Data for this task >>
□ □ □ □

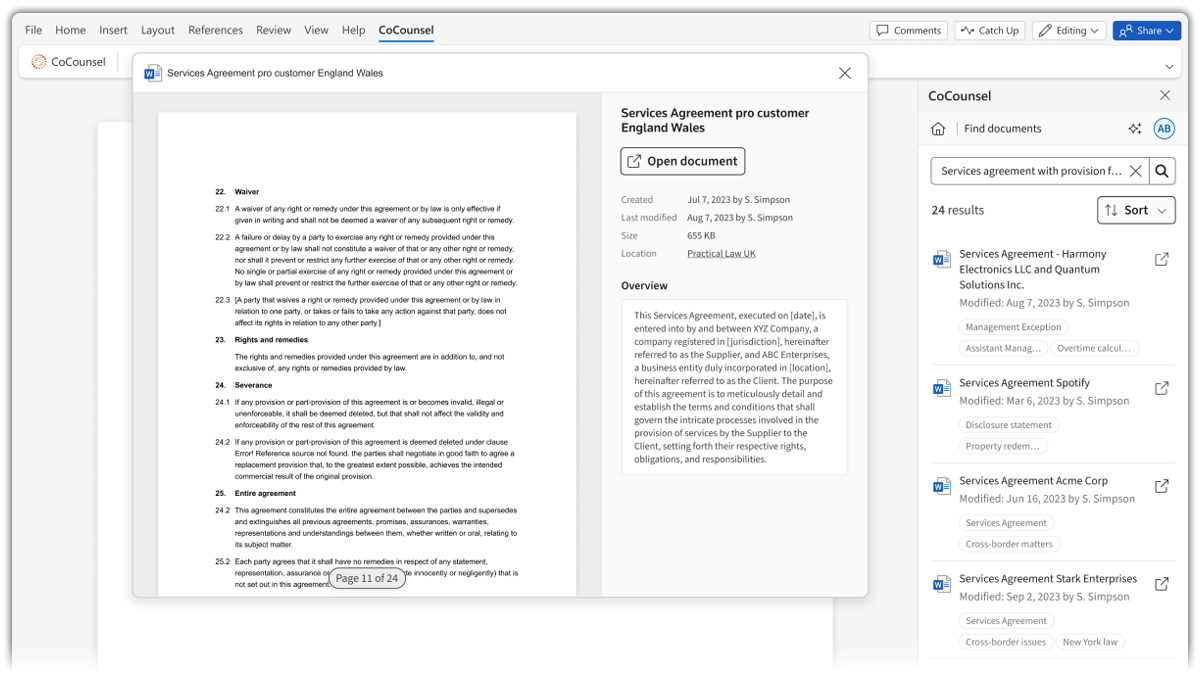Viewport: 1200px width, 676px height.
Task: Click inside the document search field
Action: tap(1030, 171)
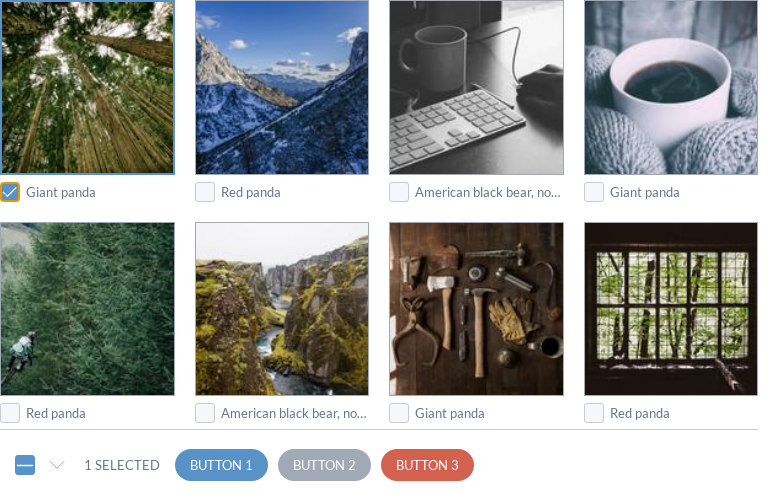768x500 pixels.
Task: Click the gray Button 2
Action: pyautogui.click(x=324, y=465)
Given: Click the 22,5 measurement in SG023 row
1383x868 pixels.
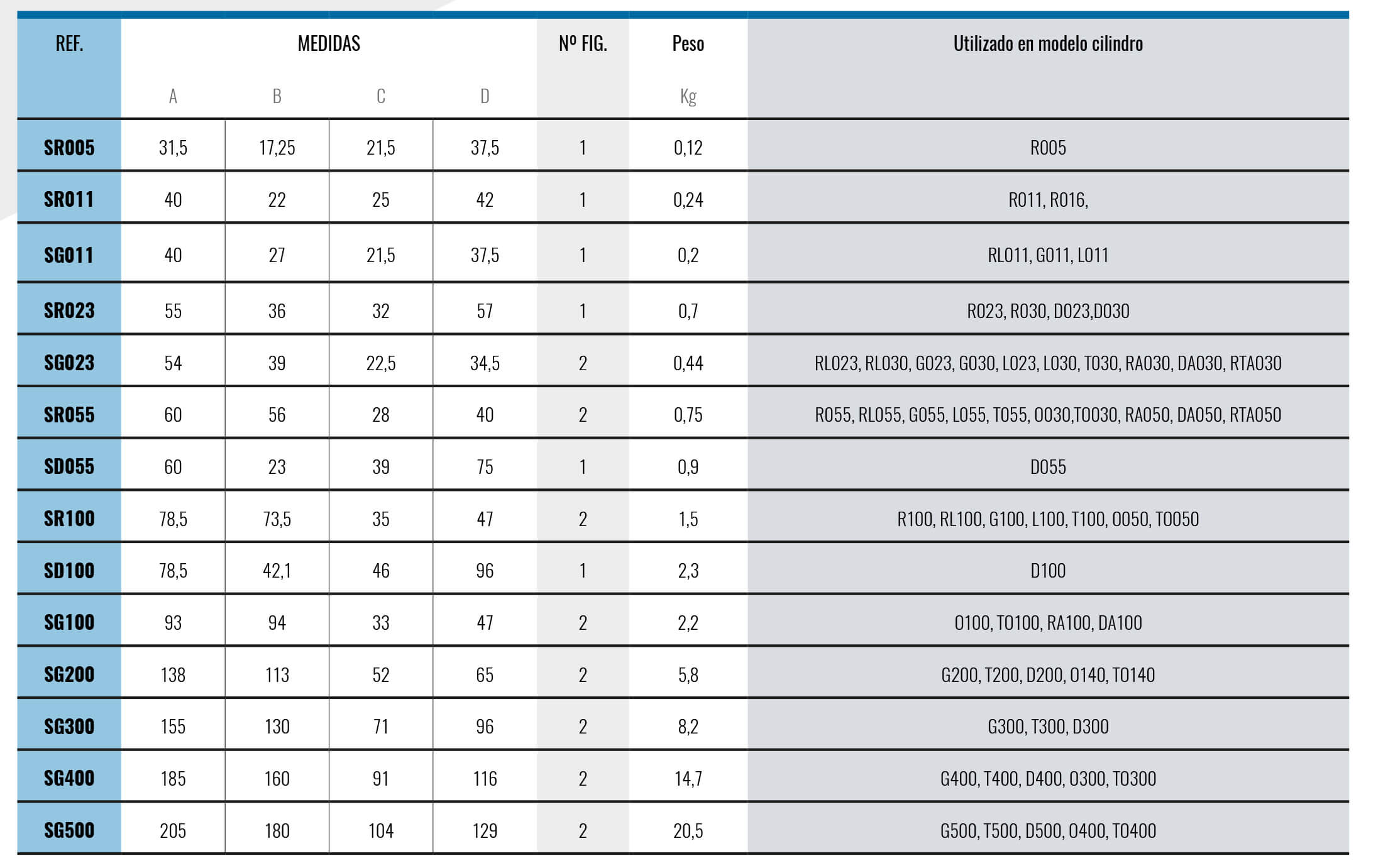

□ □ □ □

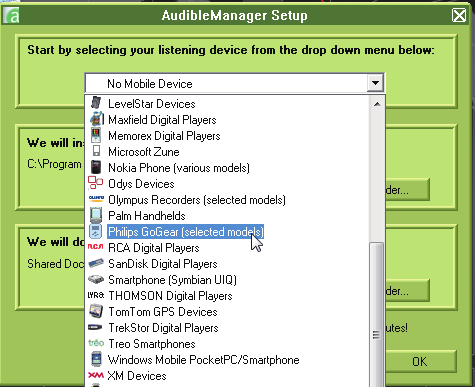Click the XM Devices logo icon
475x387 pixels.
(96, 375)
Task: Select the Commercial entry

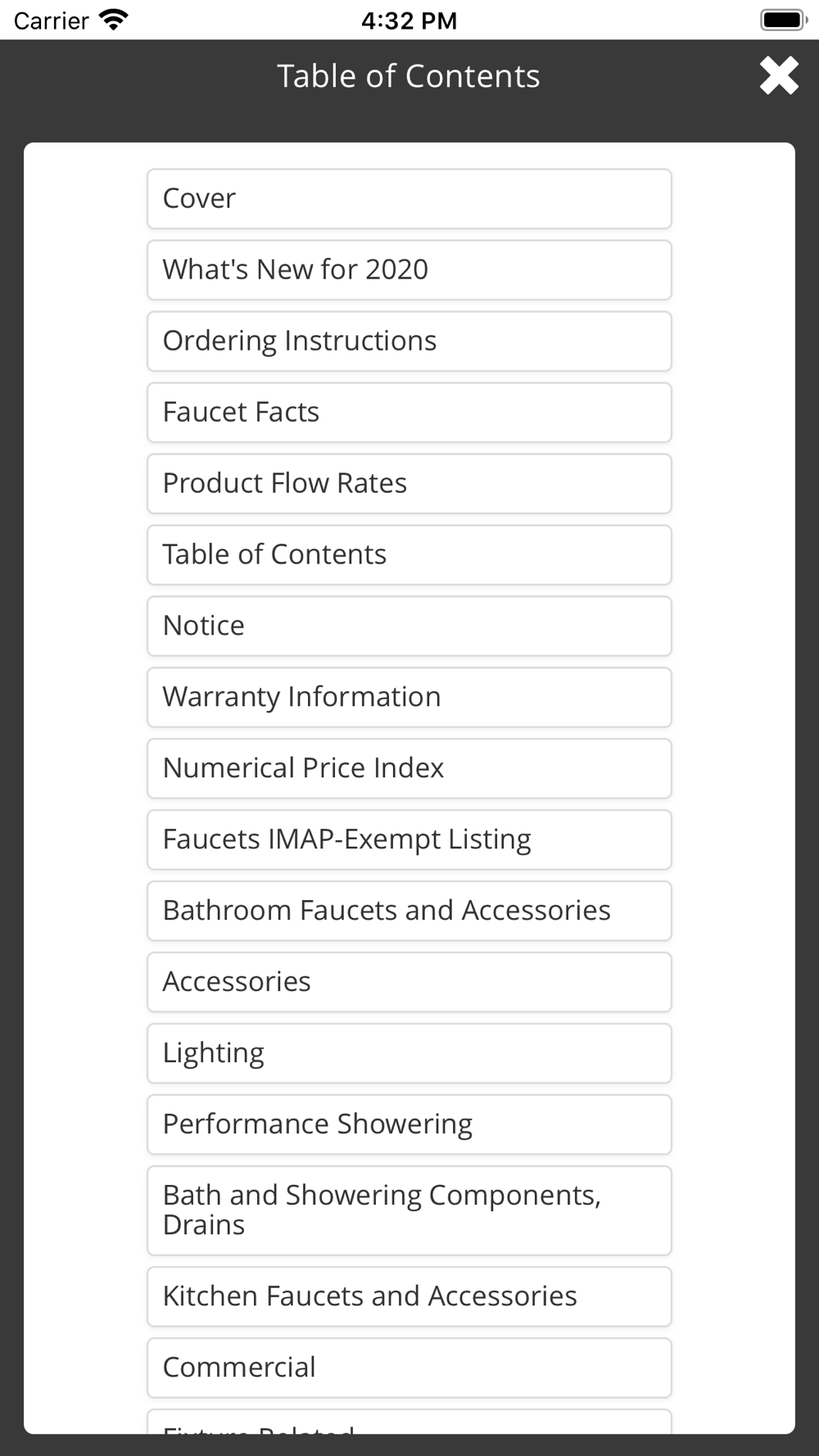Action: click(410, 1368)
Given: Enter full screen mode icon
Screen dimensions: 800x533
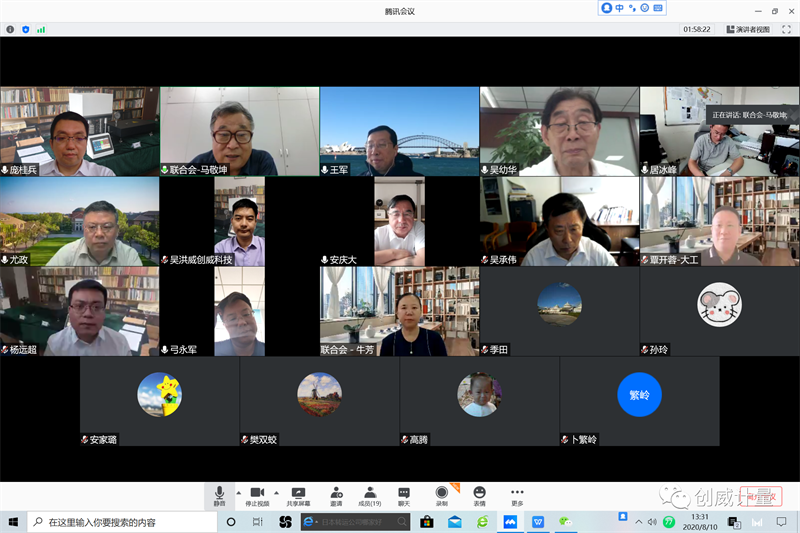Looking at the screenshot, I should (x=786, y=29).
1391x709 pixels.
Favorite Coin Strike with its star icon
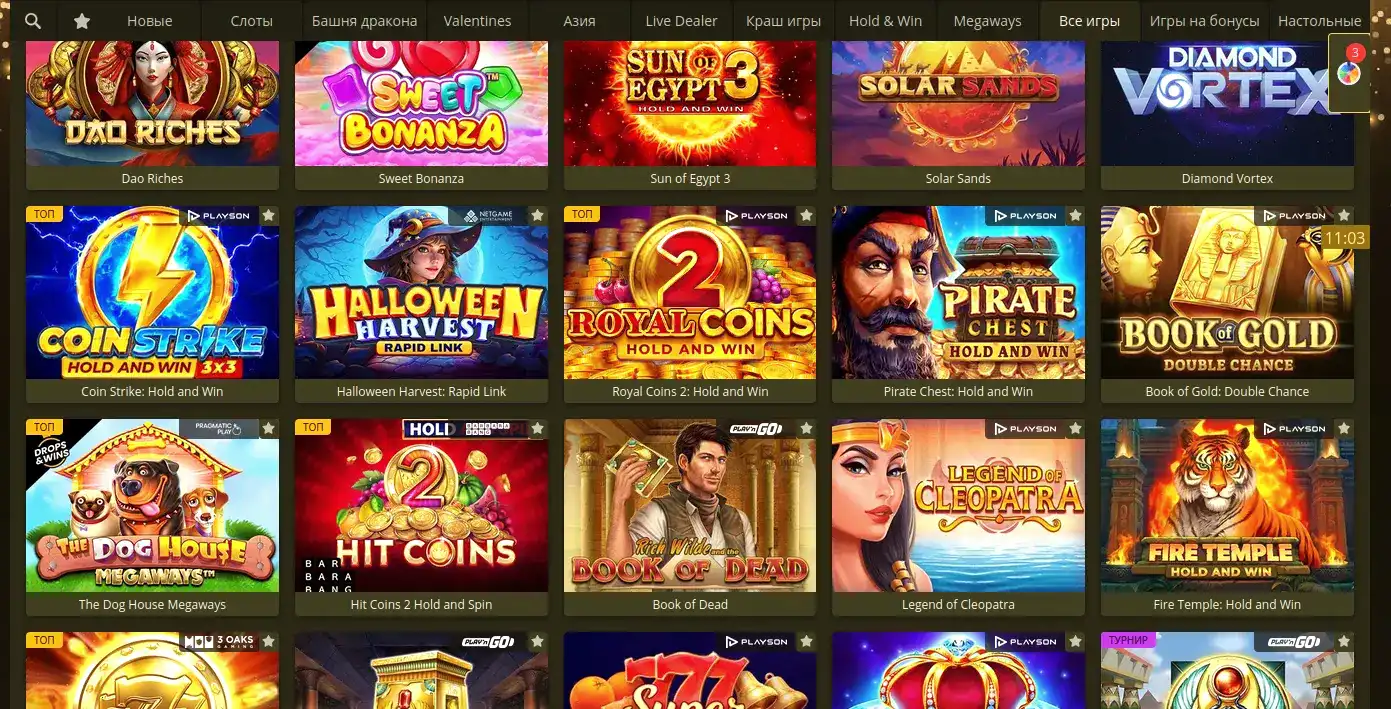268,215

□ □ □ □

Required work >> Retype exactly the lines above, from the one with "Given: Click the" through the one with "1383x868 pixels.", inclusive.

Task solution >>
Given: Click the 22,5 measurement in SG023 row
1383x868 pixels.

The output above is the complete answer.